EXERCISE ->
Give the entries again, precisely as they were written.
=== Section Start ===
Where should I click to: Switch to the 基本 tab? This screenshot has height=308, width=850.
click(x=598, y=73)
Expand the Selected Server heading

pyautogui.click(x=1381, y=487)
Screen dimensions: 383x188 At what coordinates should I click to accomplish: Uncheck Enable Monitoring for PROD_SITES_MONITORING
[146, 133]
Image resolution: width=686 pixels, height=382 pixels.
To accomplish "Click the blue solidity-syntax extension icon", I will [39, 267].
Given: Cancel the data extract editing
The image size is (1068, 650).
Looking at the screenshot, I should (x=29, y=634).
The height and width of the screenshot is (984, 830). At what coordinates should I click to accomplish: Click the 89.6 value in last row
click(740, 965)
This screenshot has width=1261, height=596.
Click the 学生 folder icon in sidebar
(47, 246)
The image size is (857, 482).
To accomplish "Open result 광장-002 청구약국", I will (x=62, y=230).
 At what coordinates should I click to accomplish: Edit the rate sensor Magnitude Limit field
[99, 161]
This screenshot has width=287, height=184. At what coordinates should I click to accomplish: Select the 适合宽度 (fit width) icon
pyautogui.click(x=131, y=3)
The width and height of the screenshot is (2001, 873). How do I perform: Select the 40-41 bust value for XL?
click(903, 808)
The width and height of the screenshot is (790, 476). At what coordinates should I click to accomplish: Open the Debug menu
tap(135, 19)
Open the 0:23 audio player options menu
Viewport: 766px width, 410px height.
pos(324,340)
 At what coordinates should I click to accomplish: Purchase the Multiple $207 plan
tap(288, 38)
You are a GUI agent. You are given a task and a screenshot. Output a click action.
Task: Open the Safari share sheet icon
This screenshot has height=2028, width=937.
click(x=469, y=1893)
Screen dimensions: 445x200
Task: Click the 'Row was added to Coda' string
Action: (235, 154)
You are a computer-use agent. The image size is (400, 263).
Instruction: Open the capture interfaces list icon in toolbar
=== Section End ===
SOLVED PROBLEM ->
Where should I click to: Switch to the 基本 tab? This screenshot has height=308, width=850.
click(x=598, y=73)
Expand the Selected Server heading

pyautogui.click(x=1381, y=487)
Screen dimensions: 383x188 At what coordinates should I click to accomplish: Uncheck Enable Monitoring for PROD_SITES_MONITORING
[146, 133]
Image resolution: width=686 pixels, height=382 pixels.
To accomplish "Click the blue solidity-syntax extension icon", I will [39, 267].
Given: Cancel the data extract editing
The image size is (1068, 650).
Looking at the screenshot, I should (x=29, y=634).
The height and width of the screenshot is (984, 830). At what coordinates should I click to accomplish: Click the 89.6 value in last row
click(740, 965)
This screenshot has width=1261, height=596.
Click the 学生 folder icon in sidebar
(47, 246)
The image size is (857, 482).
To accomplish "Open result 광장-002 청구약국", I will (x=62, y=230).
 At what coordinates should I click to accomplish: Edit the rate sensor Magnitude Limit field
[99, 161]
This screenshot has width=287, height=184. At what coordinates should I click to accomplish: Select the 适合宽度 (fit width) icon
pyautogui.click(x=131, y=3)
The width and height of the screenshot is (2001, 873). How do I perform: Select the 40-41 bust value for XL?
click(903, 808)
The width and height of the screenshot is (790, 476). At what coordinates should I click to accomplish: Open the Debug menu
tap(135, 19)
Open the 0:23 audio player options menu
Viewport: 766px width, 410px height.
pos(324,340)
 At what coordinates should I click to accomplish: Purchase the Multiple $207 plan
tap(288, 38)
You are a GUI agent. You are given a task and a screenshot. Output a click action.
Task: Open the Safari share sheet icon
This screenshot has height=2028, width=937.
click(x=469, y=1893)
Screen dimensions: 445x200
Task: Click the 'Row was added to Coda' string
Action: (235, 154)
You are a computer-use agent. The image size is (400, 263).
Instruction: Open the capture interfaces list icon in toolbar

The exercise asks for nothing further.